Now, if there is one thing Fitness 19 fancies itself with its the constant rearranging and remodeling of their quite limited space. For a while there I couldn’t successfully walk to the calf machine on my first try. It was like a regular game of hide and go seek precluded any workout. Recently, they found a layout that suits them, but new “before and after” pics of world class success stories are showing up on the walls, and cheesy, “off the wall” motivational quotes are surfacing above the water fountains. Usually, I would just laugh when I read them and continue on my way, but this time I couldn’t help myself.
“YOU ARE NOT HUNGRY, YOU ARE BORED, DRINK SOME WATER AND LEARN & DIFFERENCE”
I think a resounding LOL is in order here. Actually, lets step it up to a sturdy LMAO! Is this what motivational quotes are coming to these days? Who put Mike “The Situation” Sorrentino in charge of motivating the Fitness19 patrons? Seriously, I had to check twice to see if “grenade” or “slop-o-potamus” was in there. They aren’t, but I suppose you will become both if you don’t take heed to this brilliance.

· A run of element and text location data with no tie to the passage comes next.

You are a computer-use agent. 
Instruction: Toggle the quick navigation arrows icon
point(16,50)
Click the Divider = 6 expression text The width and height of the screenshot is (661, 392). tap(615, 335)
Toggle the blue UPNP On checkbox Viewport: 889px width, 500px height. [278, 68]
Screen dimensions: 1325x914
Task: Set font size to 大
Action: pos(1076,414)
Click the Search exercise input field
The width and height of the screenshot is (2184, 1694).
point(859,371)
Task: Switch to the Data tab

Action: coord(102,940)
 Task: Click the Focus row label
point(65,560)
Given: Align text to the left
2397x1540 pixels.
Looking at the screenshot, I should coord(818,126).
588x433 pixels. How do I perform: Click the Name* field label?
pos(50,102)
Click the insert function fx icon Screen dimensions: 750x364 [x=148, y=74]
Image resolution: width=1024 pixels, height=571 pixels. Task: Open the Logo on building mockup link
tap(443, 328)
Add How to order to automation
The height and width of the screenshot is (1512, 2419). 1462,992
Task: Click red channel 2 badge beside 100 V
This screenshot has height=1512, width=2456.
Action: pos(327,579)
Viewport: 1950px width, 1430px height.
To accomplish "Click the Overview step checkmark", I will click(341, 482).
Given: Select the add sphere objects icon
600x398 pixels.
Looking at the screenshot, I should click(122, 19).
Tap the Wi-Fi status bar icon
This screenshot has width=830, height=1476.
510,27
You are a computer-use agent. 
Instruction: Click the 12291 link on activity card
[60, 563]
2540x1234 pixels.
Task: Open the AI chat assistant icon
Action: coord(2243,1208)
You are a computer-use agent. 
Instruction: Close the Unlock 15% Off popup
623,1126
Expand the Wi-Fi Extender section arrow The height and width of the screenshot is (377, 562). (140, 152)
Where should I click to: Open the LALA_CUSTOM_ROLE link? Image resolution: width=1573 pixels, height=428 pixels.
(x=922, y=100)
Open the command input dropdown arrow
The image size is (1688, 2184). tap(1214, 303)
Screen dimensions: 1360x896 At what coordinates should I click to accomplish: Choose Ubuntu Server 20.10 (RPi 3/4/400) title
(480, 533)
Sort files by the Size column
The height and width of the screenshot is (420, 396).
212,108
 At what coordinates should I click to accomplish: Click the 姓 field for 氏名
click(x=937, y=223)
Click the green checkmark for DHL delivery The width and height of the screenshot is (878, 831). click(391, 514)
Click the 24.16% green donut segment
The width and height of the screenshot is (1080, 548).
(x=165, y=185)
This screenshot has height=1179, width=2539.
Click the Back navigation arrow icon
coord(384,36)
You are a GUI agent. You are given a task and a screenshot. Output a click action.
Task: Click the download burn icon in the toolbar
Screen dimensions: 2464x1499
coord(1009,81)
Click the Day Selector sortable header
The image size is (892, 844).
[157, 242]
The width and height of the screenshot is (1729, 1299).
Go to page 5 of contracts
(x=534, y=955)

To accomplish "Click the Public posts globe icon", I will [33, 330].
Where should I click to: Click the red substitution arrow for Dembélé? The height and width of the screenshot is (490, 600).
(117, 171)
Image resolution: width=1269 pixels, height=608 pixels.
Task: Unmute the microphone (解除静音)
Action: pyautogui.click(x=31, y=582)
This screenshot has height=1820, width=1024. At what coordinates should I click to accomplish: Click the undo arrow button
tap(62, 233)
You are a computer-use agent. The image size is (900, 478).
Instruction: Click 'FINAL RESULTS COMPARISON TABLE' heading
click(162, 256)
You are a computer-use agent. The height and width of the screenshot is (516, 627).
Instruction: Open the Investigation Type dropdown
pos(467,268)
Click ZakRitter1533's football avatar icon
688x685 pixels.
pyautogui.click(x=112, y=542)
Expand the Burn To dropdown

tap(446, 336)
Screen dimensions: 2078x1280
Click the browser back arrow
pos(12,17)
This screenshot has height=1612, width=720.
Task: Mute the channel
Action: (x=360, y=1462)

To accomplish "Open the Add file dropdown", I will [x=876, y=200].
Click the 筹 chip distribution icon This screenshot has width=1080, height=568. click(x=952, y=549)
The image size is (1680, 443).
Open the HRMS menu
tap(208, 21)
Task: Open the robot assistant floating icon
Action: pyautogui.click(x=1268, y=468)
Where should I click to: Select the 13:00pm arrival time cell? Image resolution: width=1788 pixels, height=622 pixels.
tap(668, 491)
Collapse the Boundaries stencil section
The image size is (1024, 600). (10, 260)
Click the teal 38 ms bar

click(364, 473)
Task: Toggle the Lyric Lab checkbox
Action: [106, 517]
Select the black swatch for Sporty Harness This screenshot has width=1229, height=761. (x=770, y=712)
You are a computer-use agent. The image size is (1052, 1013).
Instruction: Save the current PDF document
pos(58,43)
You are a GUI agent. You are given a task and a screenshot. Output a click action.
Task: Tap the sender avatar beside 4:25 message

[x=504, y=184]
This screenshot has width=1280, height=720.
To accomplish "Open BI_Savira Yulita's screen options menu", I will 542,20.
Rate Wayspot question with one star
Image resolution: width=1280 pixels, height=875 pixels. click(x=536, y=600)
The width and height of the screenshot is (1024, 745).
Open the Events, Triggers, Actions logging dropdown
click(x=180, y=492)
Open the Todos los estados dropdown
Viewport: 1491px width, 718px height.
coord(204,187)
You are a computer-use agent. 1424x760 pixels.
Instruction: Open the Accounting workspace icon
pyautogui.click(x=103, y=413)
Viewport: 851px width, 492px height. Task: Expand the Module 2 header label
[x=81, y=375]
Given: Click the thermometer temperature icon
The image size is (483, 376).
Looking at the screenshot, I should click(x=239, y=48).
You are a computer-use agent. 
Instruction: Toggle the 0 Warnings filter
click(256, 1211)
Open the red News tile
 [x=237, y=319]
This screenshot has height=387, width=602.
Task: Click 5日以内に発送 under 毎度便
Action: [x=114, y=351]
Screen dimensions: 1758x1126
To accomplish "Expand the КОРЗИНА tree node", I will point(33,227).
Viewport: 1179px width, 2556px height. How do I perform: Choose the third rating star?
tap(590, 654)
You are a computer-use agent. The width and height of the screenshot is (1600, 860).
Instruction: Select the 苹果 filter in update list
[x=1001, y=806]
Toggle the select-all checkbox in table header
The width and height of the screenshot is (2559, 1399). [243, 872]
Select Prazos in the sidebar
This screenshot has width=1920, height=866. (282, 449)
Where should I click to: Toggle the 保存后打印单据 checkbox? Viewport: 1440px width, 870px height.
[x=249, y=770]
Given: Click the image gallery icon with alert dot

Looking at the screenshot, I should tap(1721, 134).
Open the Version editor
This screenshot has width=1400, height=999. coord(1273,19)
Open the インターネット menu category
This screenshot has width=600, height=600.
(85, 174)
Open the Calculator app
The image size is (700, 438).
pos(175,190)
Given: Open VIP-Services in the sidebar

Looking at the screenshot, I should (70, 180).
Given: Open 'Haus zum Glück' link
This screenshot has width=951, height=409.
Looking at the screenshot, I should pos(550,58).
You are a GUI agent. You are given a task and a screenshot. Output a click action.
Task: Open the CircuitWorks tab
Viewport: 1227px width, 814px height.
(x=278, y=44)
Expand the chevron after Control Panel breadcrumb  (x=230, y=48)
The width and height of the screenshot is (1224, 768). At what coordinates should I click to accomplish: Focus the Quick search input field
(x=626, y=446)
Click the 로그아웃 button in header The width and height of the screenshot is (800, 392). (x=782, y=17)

Fitness 19 is the best kept secret in Mason, Ohio. I will continue to workout there as long as they’ll let me, but their new wave of inspiration is down right comical. I can’t wait to see what they pin up next, possibly, “RETIRE THE KITCHEN DITCHEN, IT’S TIME TO DITCH THE KITCHEN!” Or maybe the trainers will start blowing in to a grenade whistle should their clients fault on the bench press. Either way it appears a new era is upon us, so get ready. It’s t-shirt time.